Они вошли в номер Гронского. Здесь было прибрано, хотя обилие предметов, призванных создавать ощущение комфорта, создавало впечатление хаоса: там и сям виднелись флакончики, какие-то щипчики, ножнички, баночки, зеркальца, кофейное серебро, на тумбочке — медный патрон турецкой мельницы рядом с маленьким пластмассовым вентилятором, который Гронский тут же включил, хотя в комнате не было жарко.
— Я хотел с вами поговорить, — сказал Гронский, опускаясь в свое троноподобное кресло. — О господи! — сморщился он, коснувшись подлокотника ладонью и поднеся ее к глазам, а потом протянув Феликсу. Она была покрыта серым налетом. — Такие песчаные бури, мне сказали, могут здесь тянуться неделями — это правда? Самолеты не летают, машины опрокидывает… Нам пришлось отложить поездку, отменить выступление… Что за дыра! И на всю гостиницу — ни ванны, ни душа!.. — Он вздохнул. — Ну, ладно, бог с ним, я не о том. У меня к вам разговор. Я хотел попросить вас нам помочь.

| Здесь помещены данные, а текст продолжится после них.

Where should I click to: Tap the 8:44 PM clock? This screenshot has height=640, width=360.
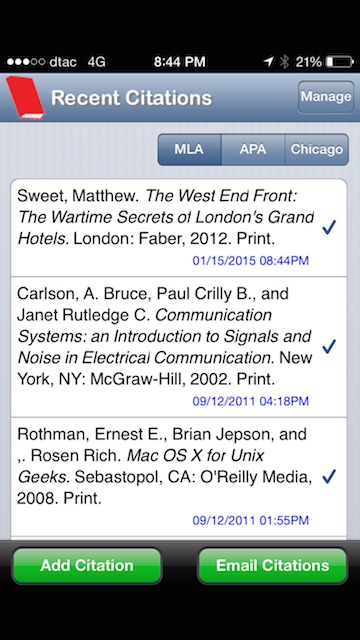coord(180,62)
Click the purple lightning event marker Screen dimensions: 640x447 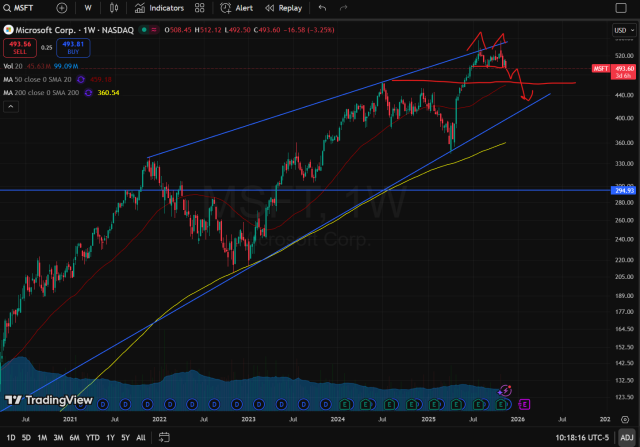[505, 389]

Он подставил ладонь под тугую струю воздуха, бьющую из-под лопастей вентилятора. Последние слова дались ему с трудом, да и на самом деле они прозвучали в устах гипнотизера довольно неожиданно.
— Буду рад, если… — пробормотал Феликс, не представляя, о чем может идти речь.
— Вы видели мою работу, молодой человек, — сказал гипнотизер, — и сами заговорили о ней, о Мессинге, предполагая, наверное, то если Вольфа Мессинга знает весь мир, а Гронского никто не знает, это должно мне польстить… Да, да, — улыбнулся он, обнажив крупные белые зубы, — это так, я вам не в упрек… Я о другом, и бог с ними, с известностью и с Вольфом Мессингом. Хотя вы видели не все, далеко не все, что я умею… — Что-то самодовольно плутовское мелькнуло у него — там, за очками, в прищурившихся на мгновение глазах, — выражение превосходства, присущее мастеру, до поры таящему от простаков главные секреты своего искусства. — Но я не о том. Теперь мне уже ни к чему слава. С меня вполне достаточно обычного концертного зала на тысячу кресел. А после выступления — номера с горячей водой и туалетом. И возможности работать в одном месте, а не трястись каждый вечер за сто километров, в какой-нибудь клуб или красный уголок… Вот и здесь мы должны забираться куда-то к черту на кулички, — к геологам, нефтяникам… Нет, вы подумайте, какого дьявола мне там делать?